Stockholders have approved a merger between 2GO Group Inc. and its wholly owned subsidiary, Special Container and Value-Added Services Inc. (SCVASI), in an internal restructuring to streamline operations and reduce costs.

Stockholders who altogether own 2.41 billion shares or 97.86% of the company’s shares outstanding, approved the merger during the annual stockholders’ meeting on April 18, with 2GO as the surviving entity, the transport and logistics service provider said in a regulatory disclosure.

2GO’s directors also approved the merger on February 22, subject to determination of the final terms of the merger.

The merger will simplify the corporate structure and develop efficiencies and economies within the group, and for tax efficiencies and savings, 2GO said in the disclosure. It is, accordingly, also in line with 2GO’s efforts to streamline operations, reduce costs, and increase shareholder value.

The timetable for implementing the merger will be based on the regulatory approval by the Securities and Exchange Commission (SEC).
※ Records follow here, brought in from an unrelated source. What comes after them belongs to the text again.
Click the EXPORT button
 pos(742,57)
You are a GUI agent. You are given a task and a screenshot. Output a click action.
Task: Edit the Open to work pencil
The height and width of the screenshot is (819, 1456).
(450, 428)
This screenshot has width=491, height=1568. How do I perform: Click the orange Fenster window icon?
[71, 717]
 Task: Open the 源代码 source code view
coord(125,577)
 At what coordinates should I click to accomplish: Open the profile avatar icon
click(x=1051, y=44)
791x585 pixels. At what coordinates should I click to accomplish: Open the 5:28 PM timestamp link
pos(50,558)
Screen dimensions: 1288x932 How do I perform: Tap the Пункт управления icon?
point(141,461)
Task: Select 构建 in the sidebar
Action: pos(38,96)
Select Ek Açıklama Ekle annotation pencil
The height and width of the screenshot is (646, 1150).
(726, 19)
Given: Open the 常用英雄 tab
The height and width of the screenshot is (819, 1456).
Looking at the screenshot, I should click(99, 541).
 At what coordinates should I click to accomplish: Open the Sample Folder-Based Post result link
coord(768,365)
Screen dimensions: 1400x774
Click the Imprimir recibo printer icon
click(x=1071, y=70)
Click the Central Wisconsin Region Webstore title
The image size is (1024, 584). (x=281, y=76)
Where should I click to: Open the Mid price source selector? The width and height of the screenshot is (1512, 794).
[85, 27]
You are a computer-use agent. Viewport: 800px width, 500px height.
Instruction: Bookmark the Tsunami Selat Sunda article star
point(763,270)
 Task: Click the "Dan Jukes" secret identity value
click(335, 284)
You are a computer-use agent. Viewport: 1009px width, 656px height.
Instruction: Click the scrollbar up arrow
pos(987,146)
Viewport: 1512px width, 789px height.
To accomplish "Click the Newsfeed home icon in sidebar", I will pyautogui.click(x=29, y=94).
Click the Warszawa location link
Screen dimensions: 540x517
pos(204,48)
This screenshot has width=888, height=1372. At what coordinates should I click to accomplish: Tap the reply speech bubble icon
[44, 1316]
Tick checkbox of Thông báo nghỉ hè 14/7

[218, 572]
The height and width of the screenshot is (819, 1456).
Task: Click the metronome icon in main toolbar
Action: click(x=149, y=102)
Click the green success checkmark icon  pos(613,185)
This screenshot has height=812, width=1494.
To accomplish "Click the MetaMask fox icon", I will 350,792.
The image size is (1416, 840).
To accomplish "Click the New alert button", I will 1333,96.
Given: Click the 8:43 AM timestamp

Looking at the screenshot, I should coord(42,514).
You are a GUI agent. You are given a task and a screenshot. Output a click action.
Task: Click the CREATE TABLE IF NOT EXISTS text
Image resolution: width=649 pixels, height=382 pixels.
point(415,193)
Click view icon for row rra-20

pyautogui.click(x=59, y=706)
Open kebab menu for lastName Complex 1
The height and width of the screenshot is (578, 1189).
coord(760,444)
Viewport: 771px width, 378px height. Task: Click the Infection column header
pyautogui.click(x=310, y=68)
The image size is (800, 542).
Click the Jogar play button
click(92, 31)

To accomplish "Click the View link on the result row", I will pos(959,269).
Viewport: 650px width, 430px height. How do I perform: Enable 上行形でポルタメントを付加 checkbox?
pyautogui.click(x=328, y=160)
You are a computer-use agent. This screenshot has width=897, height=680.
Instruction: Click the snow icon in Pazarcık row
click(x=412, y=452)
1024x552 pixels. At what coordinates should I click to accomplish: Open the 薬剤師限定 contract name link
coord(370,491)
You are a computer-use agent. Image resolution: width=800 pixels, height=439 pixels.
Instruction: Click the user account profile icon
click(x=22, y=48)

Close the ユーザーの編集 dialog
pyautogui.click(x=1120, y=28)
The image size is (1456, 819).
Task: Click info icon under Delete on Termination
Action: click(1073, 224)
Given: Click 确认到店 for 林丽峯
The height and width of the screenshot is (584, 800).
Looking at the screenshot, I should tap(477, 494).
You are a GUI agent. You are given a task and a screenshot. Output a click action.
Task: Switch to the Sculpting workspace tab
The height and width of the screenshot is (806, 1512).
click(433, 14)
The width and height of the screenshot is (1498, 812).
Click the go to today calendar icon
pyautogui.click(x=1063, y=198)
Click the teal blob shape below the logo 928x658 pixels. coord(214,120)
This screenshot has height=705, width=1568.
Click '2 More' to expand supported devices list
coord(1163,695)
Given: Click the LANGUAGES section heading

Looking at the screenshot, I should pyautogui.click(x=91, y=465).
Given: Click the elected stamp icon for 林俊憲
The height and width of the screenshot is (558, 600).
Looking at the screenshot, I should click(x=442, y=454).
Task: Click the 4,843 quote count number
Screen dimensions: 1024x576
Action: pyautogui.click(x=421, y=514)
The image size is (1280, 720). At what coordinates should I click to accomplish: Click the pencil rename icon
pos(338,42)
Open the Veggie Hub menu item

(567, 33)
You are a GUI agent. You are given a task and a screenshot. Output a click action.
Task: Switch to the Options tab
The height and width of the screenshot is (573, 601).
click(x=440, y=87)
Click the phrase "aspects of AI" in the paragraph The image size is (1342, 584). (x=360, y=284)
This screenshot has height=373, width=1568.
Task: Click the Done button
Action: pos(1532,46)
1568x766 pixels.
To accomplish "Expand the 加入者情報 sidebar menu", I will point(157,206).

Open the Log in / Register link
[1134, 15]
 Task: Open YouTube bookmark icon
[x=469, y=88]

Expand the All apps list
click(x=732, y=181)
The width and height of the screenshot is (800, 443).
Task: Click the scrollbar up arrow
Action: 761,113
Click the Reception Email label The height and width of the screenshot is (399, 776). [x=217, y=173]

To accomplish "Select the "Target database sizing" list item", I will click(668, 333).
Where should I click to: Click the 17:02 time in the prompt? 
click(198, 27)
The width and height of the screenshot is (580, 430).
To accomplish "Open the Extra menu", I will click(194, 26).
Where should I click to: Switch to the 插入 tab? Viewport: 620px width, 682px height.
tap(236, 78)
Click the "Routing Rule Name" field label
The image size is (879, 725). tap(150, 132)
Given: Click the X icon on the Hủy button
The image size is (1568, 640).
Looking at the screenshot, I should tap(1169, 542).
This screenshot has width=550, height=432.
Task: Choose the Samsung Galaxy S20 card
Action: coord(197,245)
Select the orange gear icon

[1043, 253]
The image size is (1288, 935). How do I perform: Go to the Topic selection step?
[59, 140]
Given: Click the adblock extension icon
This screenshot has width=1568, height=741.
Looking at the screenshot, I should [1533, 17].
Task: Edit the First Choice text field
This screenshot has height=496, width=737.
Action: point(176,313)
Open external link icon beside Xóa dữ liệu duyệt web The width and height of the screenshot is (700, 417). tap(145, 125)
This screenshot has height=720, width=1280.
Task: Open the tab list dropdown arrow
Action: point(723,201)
The merger may be subject to the scrutiny of the Philippine Competition Commission, if applicable.

SCVASI offers a wide range of services, including in-land and domestic freight reefer transportation, liquid bulk transport in ISO tanks and flexi-tanks, repair and maintenance of ISO tanks and flexi-tanks, reefer van leasing and maintenance, crating and packaging, and cold storage.

The merged subsidiary is one of 2GO’s six business units that include 2GO Sea Solutions, 2GO Express, 2GO Forwarding, 2GO Logistics, and ScanAsia Overseas.

In the same meeting, stockholders also approved the voluntary delisting of 2GO from the main board of the Philippine Stock Exchange.

This is in line with parent SM Investments Corp.’s plan to offer a tender for as many as 378.817 million common shares of 2GO to take the group private.

SMIC earlier said its board, in a special meeting on March 6, approved setting the tender offer price at P14.64 per 2GO common share based on the fairness valuation report prepared by BPI Capital Corp., which the Philippine Stock Exchange Inc. authorized for the purpose.

BPI Capital was earlier approved as the independent third-party valuation provider and BDO Securities Corp. as the tender offer agent.

SMIC had said earlier that the 378.817 million shares made up 15.39% of the issued and outstanding common capital stock of 2GO.

The board also approved setting the tender offer period from March 15 to April 28, 2023, and the payment and settlement of the tendered shares from May 2 to 10, 2023.

In an earnings briefing on February 28, SMIC said as the majority shareholder, it was making the tender offer to take the logistics company private and provide the conglomerate with “greater exposure to the long-term growth and financial success of 2GO.”

SMIC raised its stake in the logistics service provider to 52.85% in June 2021 and made it a subsidiary.

The group delivered net income of P312 million in 2022, a turnaround from net loss of P1.14 billion in 2021 and its first annual profit since 2017.